McDavidUSA.com - Store

So I put them on. Go back out there yesterday and stomp the rail :cheeky4: on the first try. I'm so excited that I try again and slam my hip into the rail. But!!! This time no pain. It was great. They are light too and the pads are individual hex-peices so they move with your body. They have all types of other pads and shirts and stuff on their site as well. 

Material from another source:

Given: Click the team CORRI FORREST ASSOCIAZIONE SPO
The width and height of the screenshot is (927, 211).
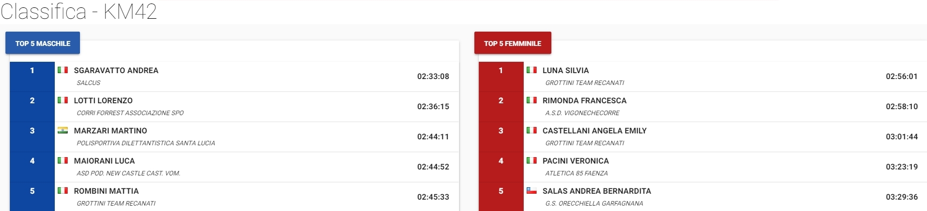Looking at the screenshot, I should click(130, 113).
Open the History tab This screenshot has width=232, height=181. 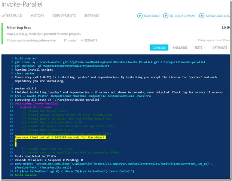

Here is a link. McDavidUSA.com - McDavid Hexpad Technology

Just thought I would share my two cents. These things feel good, they are light, you can't even tell they're on ( don't make my a$$ look big) and they protect you.


----------



## Guest (Dec 20, 2006)

Nice stuff...you sure they don't make ur a$$ look big  ahah j/p


----------



## KIRKWOOD-$LUT (Dec 16, 2006)

i use burtons one


----------



## Guest (Dec 20, 2006)

FoRuMfReAk said:


> Nice stuff...you sure they don't make ur a$$ look big  ahah j/p


It's looks great, trust me.



KIRKWOOD-$LUT said:


> i use burtons one


Which burton ones are you talking about?


----------



## KIRKWOOD-$LUT (Dec 16, 2006)

i think they are called impact shorts
i have no idea if they make them still


----------



## Guest (Dec 20, 2006)

Blackcomber said:


> It's looks great, trust me.
> 
> 
> 
> Which burton ones are you talking about?


pics for proof


----------



## Guest (Dec 20, 2006)

Ok fine here's proof. Be nice. And these are not the pads I wear when I board cuz they don't have a tailbone pad. But I thought they were more flattering.


----------



## Guest (Dec 20, 2006)

Blackcomber said:


> Ok fine here's proof. Be nice. And these are not the pads I wear when I board cuz they don't have a tailbone pad. But I thought they were more flattering.


nice nice


----------